Question on memory allocation for multi-dimensional array

S

sugaray

I don't get why the correct way to allocate memory space for
3d-array should be like this in C++:

long (*ptr)[10][15];
ptr=new long[5][10][15];

and when deallocation

delete[] ptr;

Why declare the last two dimensions (*ptr)[10][15] first ?
Why not
long (*ptr)[5][10];
or
long *ptr=new long[5][10][15];

And why deallocate an 3d-array only use

delete[] ptr;
not
delete[][][] ptr;

Can anybody shed some light on the questions above ?
I'm new to C++ and is eager to get a better understanding of it,
Your help would be appreciated. Thanx in advance :)


Gary.
 
R

Rob Williscroft

sugaray wrote in
I don't get why the correct way to allocate memory space for
3d-array should be like this in C++:

long (*ptr)[10][15];
ptr=new long[5][10][15];

Perhapse it would help to understand that a C/C++ multi-dimension array
is really a thin vinear over a single-dimension array.

For example int a[10][5]; is implemented as a single block of storage
with 50 contiguous elements, a bit like int a_storage[50];.

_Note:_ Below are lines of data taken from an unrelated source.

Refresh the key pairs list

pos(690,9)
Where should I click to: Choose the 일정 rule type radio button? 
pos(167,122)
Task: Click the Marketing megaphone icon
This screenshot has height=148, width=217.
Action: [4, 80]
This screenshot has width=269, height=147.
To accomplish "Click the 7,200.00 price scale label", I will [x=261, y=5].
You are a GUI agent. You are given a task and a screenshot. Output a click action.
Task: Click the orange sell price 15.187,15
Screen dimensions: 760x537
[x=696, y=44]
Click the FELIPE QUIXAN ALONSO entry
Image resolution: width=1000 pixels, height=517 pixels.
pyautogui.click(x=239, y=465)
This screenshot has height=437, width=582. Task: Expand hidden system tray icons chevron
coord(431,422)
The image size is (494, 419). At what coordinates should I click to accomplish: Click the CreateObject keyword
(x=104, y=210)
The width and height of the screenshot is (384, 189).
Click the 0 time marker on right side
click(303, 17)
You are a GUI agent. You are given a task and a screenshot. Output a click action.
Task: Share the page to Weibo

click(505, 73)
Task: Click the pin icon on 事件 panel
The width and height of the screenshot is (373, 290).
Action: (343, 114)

Then when you reference a[n] the compiler translates the expression
a[n] to a_storage[ n * 10 ] (10 being the first declared dimension).
The type of the resulting expresion is int *, so a[n][m] is evaluated
as (a[n])[m] which is translated to a_storage[ (n * 10) + m ] with
type int.


Example 2: int b[2][3][4]; stored as int b_storage[ 2 * 3 * 4 ];
b[n] evaluates as b_storage[ n * 3 * 4 ] the type it evaluates to
is int (*)[4], b[n][m] evaluates to b_storage[ (n * 3 * 4) + (m * 4) ]
the type it evaluates to is int *. b[n][m][o] evaluates to
b_storage[ (n * 3 * 4) + (m * 4) + o ].
and when deallocation

delete[] ptr;

The compiler need's to know that ptr was initialized with a new []
expression, this is so it can find out in some way how many elements
were allocated (the new long[5][10][15] expression stored this
information (5 * 10 * 15 == 750 longs) when it allocated the memory).
This is so the compiler can loop over the array calling the destructor
for each element. Note that it only needs the total number of elements
as even though the array is multi-dimensional its stored as a single
dimensined array.
Why declare the last two dimensions (*ptr)[10][15] first ?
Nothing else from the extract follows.